I'm ready to build Scotts circuit just to be able to attempt measurement and to listen to such a distortion-less circuit. Are we ready -- seems just output stage isnt finalized but Scotts is more than fine. A better one?
I got to test my simple circuit with Demian Martin's ShibaSoku gear today as a back up measurement to my AP: At 1volt ref output/input shorted - THD = .0005%... 2nd and 3rd in approx equal amounts... other harmonics are -20+ further down from these two. [set at zero dc output]
S/N = -106db with 30KHz cutoff. Imagine cleaner supply lines might help a little as would lower R values in fb and gain. Should be easy (?) to get -110db. But since it wasnt designed for low noise, it isnt too bad for a real built circuit with modest feedback.
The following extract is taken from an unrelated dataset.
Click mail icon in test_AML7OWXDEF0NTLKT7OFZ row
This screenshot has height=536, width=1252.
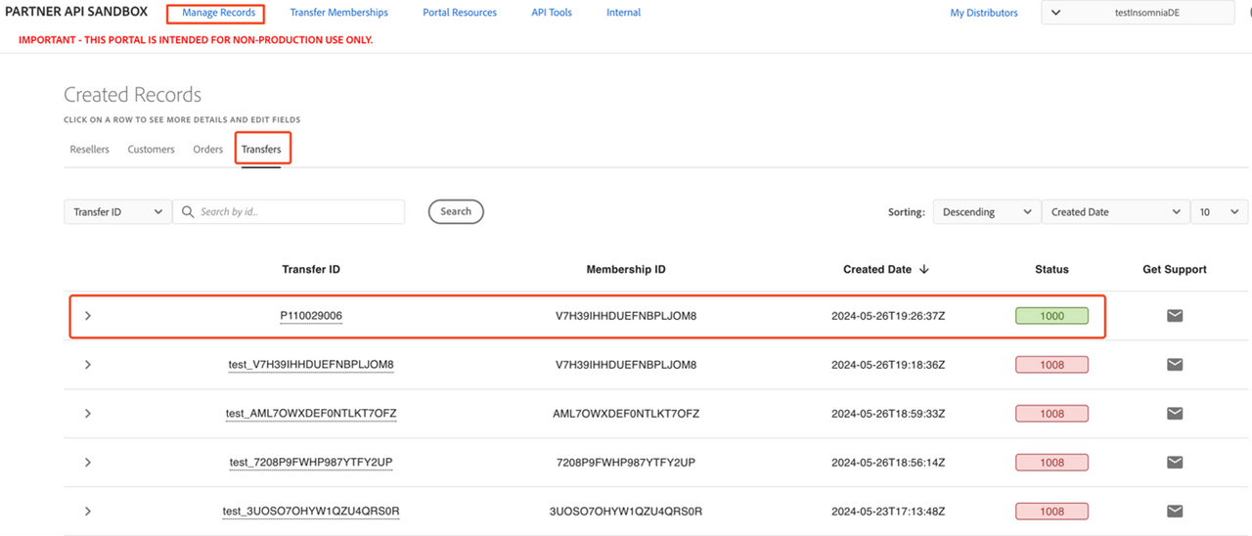point(1175,414)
Let's build Scotts and see what real world numbers can be obtained vs SIM? I'm collecting parts now. Good ideas and info here - five stars. Who is doing the pcb?
Thx - RNMarsh
I'm ready to build Scotts circuit just to be able to attempt measurement and to listen to such a distortion-less circuit. Are we ready -- seems just output stage isnt finalized but Scotts is more than fine. A better one?
I got to test my simple circuit with Demian Martin's ShibaSoku gear today as a back up measurement to my AP: At 1volt ref output/input shorted - THD = .0005%... 2nd and 3rd in approx equal amounts... other harmonics are -20+ further down from these two. [set at zero dc output]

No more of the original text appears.